Ich habe dafür übrigens nichts bezahlt, weil dies eine Vereinszeitschrift ist und ich Vereinsmitglied bin ;).

Das Blatt hat nach wie vor einen Rollenspielanteil, aber es wird auch für nicht-rollenspielende Freunde des Phantastischen etwas geboten. Von den 76 Seiten sind 21 Seiten in irgendeiner Form Lord Dunsany gewidmet, das ist schon ein ordentlicher Anteil. Insbesondere weil die Qualität stimmt: Ein persönlicher Eindruck einer Reise zum Schloss des Lords, eine schöne Zusammenfassung vom Leben und Wirken des Adligen, eine Übersicht seiner auf deutsch erhältlichen Werke und nicht zuletzt den Einfluss auf HPL. Leicht geschrieben, schön zu lesen. Und auch wenn der Rollenspielteil ebenso gut sein mag und auch wenn es ein interessantes Interview mit LARPern gab, für mich ist der Teil über Lord Dunsany das Highlight.

Daneben habe ich mich aber auch auf etwas anderes gefreut: Das Interview mit Huan Vu. Vorweg möchte ich sagen, dass  ich den Regisseur von Die Farbe sympatisch finde und er genießt bei mir, wie wahrscheinlich bei vielen anderen, ein gewisses Standing eben wegen des Films. Aber ich hätte mir bei dem Interview kritischere Fragen erhofft. Vor drei Jahren wurde das Crowdfunding für den Film über die Traumlande nun bereits erfolgreich abgeschlossen, nachdem es auf einer anderen Plattform erfolglos verlief und die Finanzierung angepasst wurde.

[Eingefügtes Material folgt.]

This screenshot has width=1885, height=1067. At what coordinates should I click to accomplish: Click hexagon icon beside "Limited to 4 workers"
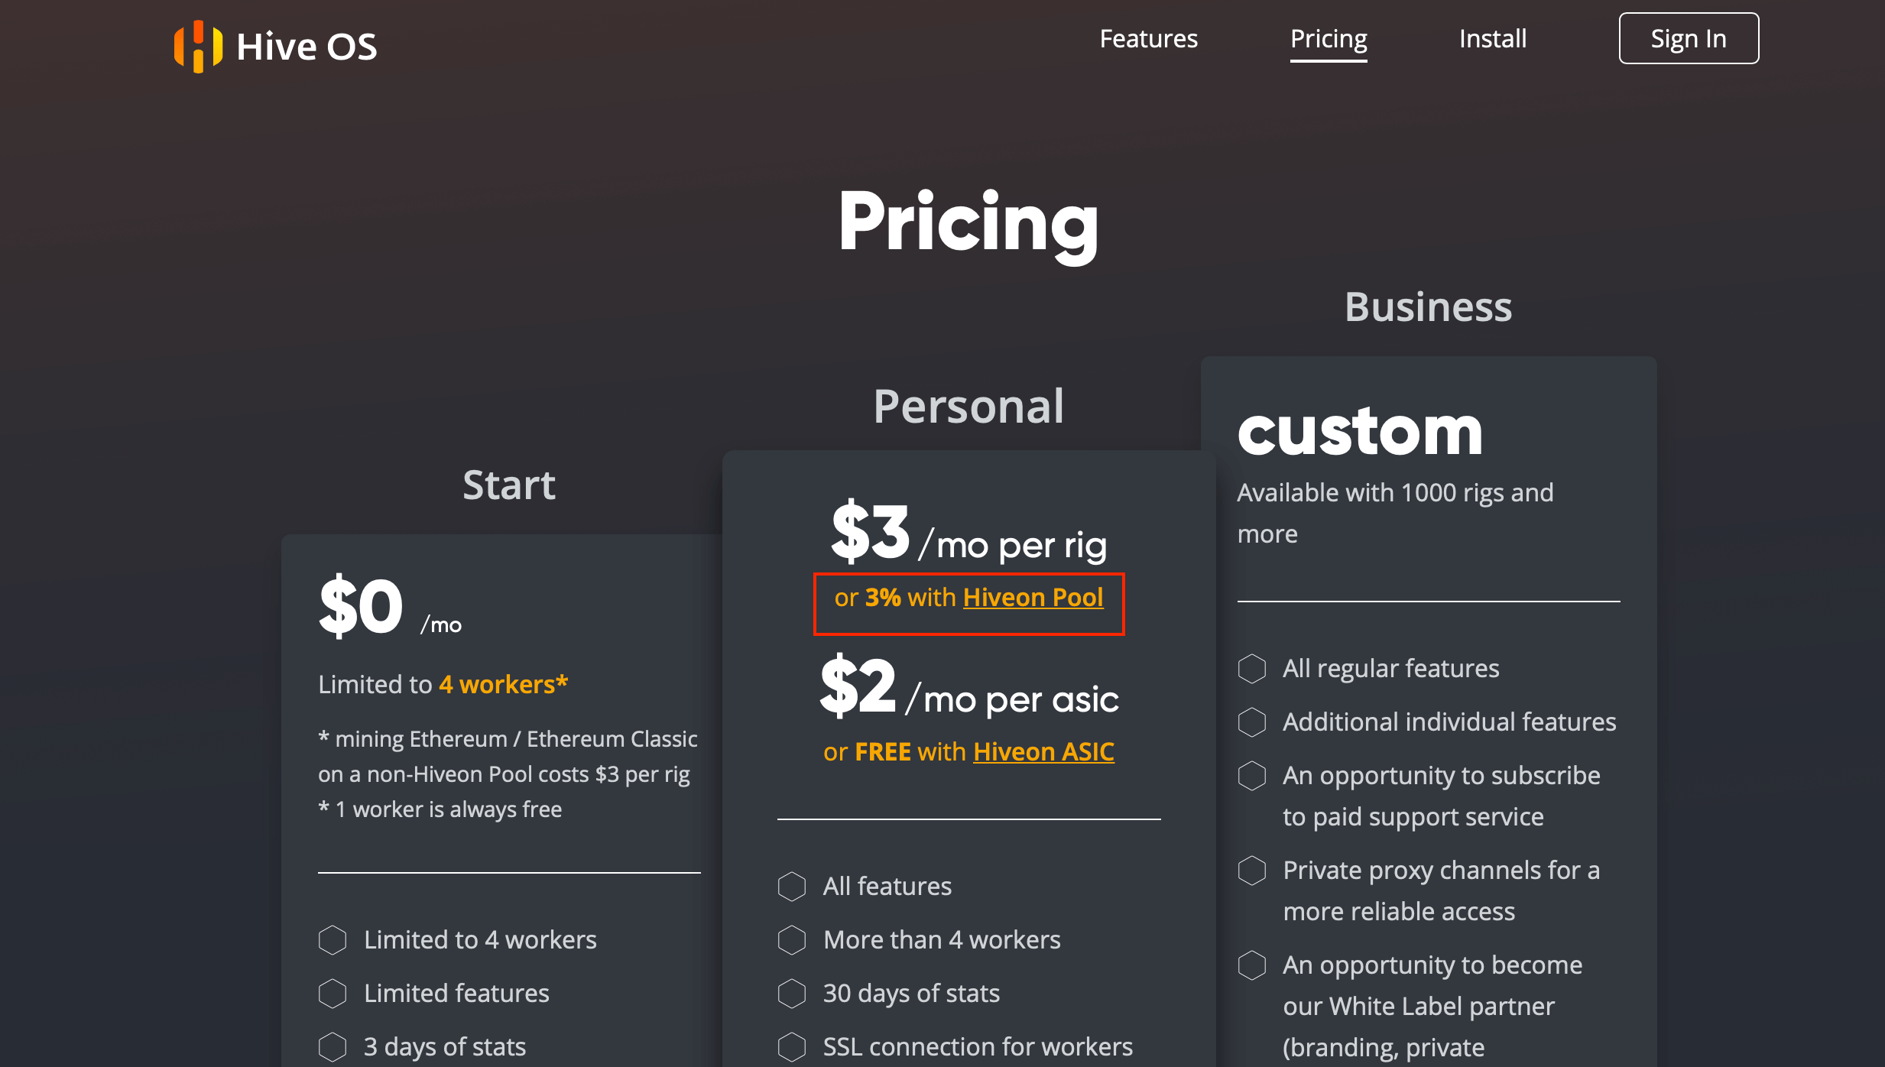(333, 940)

Die einzigen Dreharbeiten fanden bisher scheinbar nur für den Trailer statt, der jetzt auch schon wieder drei Lenze zählt. Die Frage, woran es scheitert, wäre für mich durchaus interessant. Auch warum Huan Vu und seine Entourage immer noch Werbung für das Projekt machen und Investoren suchen, wenn die Finanzierung eigentlich stehen sollte. Und nicht zuletzt: Ist die Summe aus dem Funding sicher angelegt? Klar, habe ich das Projekt gehypt, aber irgendwann überdenkt man in Ruhe alles und stellt fest: Man ist auch nur ein Investor und will Resultate sehen oder irgendwann damit abschließen.
Das Interview war mir zu weichgespült, vielleicht gehört sich das so, aber darauf kann ich verzichten.

Trotz meiner letzten Worte soll der Gesamteindruck nicht schlecht beurteilt werden, ich schätze es gibt nur wenige Vereinsmagazine in derartiger Güte.